Assignment:
For each line in the data that includes "avatar", make a copy.

Dataset entries:

+===+

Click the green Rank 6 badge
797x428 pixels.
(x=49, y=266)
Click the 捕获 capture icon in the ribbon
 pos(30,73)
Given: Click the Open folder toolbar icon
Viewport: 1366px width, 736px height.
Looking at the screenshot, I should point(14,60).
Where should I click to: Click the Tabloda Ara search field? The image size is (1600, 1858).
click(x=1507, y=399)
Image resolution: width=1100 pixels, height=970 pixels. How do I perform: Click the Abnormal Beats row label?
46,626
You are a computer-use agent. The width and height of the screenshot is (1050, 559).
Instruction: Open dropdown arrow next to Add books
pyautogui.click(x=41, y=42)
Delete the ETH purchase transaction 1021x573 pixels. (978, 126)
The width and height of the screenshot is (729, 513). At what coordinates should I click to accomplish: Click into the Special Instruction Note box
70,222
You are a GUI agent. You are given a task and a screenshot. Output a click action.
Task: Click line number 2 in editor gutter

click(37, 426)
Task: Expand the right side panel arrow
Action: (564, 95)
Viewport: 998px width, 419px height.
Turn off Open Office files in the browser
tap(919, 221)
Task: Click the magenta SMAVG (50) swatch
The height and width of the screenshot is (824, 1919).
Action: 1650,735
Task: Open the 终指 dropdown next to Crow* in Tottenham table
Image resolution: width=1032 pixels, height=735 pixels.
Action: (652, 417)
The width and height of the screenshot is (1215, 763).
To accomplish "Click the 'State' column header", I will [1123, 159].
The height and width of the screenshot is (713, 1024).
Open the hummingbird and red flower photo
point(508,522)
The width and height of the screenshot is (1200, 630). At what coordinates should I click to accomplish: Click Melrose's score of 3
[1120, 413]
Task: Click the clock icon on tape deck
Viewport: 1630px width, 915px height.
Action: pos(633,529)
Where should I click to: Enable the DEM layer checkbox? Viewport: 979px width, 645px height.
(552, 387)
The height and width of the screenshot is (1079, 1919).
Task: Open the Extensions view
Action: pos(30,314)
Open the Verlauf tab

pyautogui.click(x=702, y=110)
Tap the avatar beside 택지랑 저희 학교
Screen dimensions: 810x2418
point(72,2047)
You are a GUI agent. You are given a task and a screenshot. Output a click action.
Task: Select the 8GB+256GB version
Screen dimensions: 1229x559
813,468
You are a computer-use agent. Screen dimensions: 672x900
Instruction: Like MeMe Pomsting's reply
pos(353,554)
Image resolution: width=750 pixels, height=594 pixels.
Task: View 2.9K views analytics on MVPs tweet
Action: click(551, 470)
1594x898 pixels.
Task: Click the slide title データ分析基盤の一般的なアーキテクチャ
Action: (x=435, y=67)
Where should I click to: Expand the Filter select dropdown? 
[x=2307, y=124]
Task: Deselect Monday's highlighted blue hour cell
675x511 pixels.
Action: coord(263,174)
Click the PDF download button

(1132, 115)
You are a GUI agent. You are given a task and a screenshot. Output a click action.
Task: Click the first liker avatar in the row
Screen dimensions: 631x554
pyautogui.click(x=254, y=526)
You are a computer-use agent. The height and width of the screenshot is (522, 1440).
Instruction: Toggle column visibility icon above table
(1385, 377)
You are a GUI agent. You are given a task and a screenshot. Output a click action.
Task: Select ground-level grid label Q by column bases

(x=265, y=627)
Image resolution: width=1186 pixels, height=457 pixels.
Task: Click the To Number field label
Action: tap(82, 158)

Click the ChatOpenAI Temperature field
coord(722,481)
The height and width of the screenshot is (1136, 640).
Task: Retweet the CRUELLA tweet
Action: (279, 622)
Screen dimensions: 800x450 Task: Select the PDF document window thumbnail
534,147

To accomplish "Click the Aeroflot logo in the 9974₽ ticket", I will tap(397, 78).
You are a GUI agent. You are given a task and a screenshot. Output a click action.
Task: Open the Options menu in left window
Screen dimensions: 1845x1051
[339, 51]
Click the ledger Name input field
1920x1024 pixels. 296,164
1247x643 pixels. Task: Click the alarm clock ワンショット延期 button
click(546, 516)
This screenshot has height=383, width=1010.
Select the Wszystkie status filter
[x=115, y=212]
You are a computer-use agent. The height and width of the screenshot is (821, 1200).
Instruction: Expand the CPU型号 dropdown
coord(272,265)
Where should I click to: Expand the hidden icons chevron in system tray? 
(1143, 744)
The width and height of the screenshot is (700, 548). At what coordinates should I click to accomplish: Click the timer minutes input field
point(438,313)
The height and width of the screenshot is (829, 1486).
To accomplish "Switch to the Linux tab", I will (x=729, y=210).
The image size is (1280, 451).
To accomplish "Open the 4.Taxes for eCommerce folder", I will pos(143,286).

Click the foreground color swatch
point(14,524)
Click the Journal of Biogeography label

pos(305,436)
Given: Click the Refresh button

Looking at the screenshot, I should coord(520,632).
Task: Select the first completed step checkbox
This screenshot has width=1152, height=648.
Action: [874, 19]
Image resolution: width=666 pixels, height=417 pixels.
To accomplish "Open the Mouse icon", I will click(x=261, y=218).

+===+

Solution below:
Tap the avatar beside 택지랑 저희 학교
Task: Click the first liker avatar in the row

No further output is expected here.